Plenty of research shows the benefits of meditating but what’s its connection to mindfulness, you ask?
Meditation helps you practice the elements of mindfulness in a very controlled setting. It’s like going to the gym for your mindfulness muscles:
But whether you meditate or not, what’s most important is getting some distance from your thoughts, deciding which ones are useful, which ones will make you and others happy, and acting on them.

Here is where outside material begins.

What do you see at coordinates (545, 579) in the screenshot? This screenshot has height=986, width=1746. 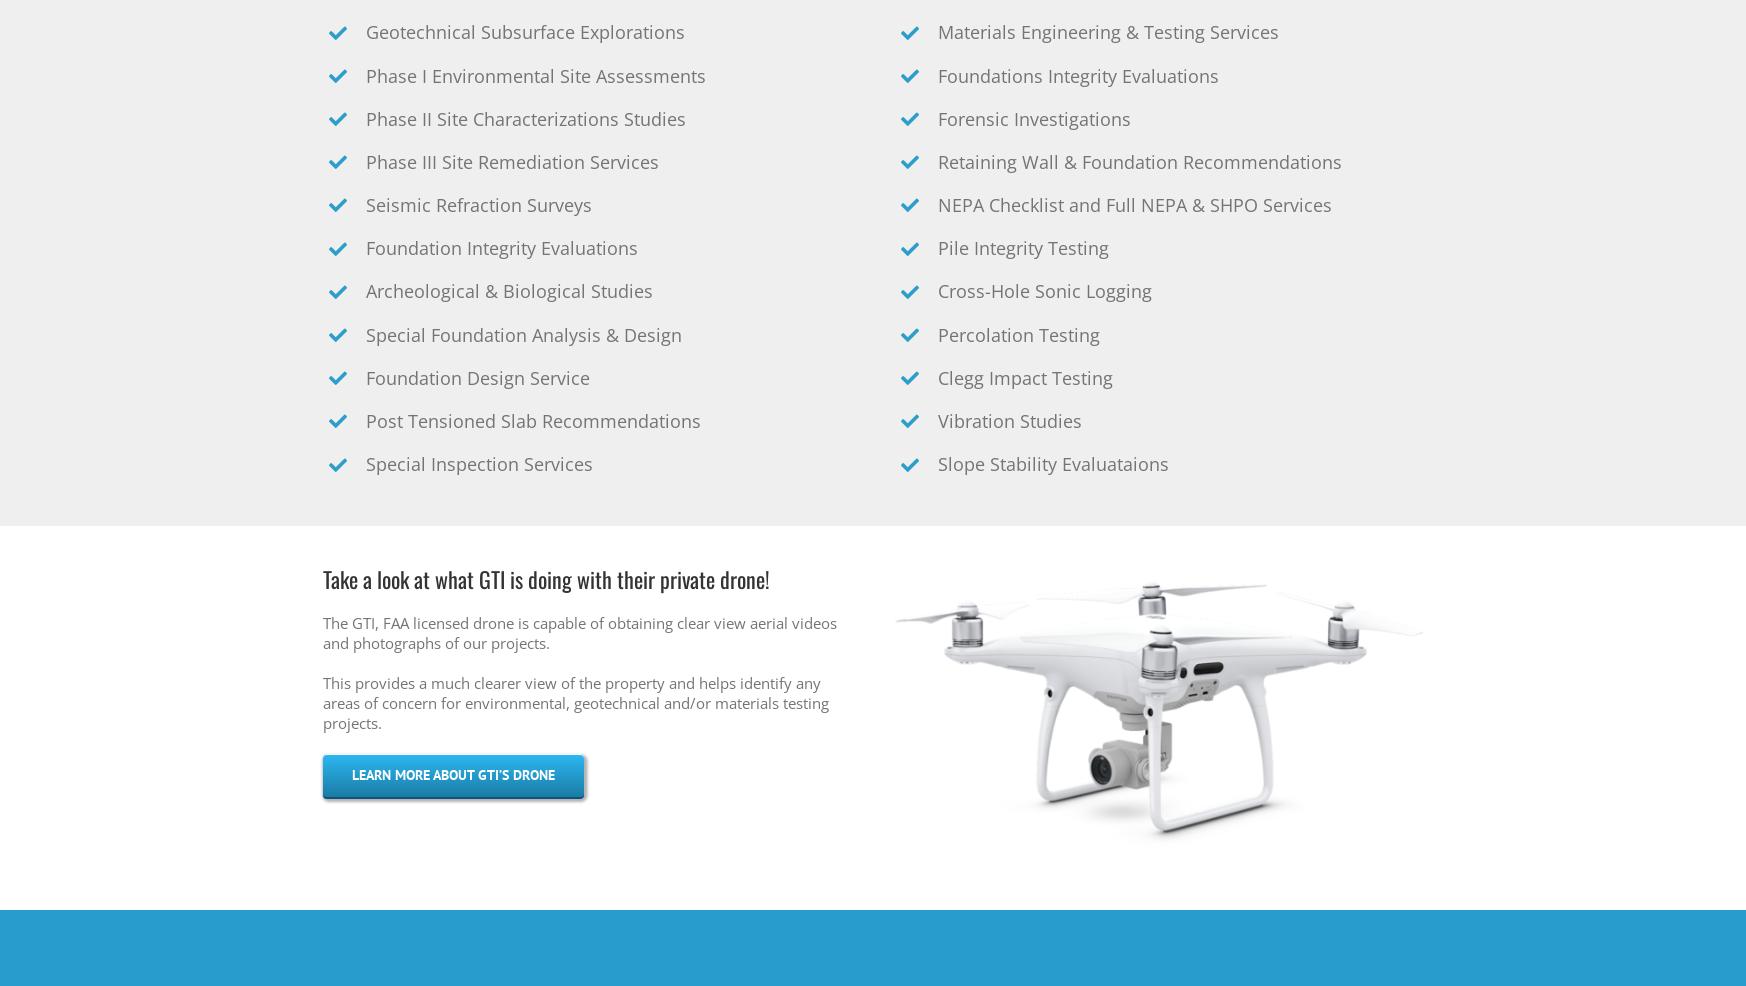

When you believe you are your thoughts, it can lead to a lot of unhappiness. It’s a mistake. Sharon told me a heartwarming story about a mistake someone else made:
This young woman said to me recently that her whole young life she had thought that the expression was, “It’s a doggy-dog world,” and then someone told her, “No, it’s a dog-eat-dog world,” and she was horrified. She said, “No, I don’t want it to be a dog-eat-dog world! I want it to be a doggy-dog world!”
See the thoughts, don’t be the thoughts. Label’em. And then decide if they’re useful. If they make your life better, if they’re compassionate, then the answer is yes.
If you’re mindful, it can be a doggy-dog world.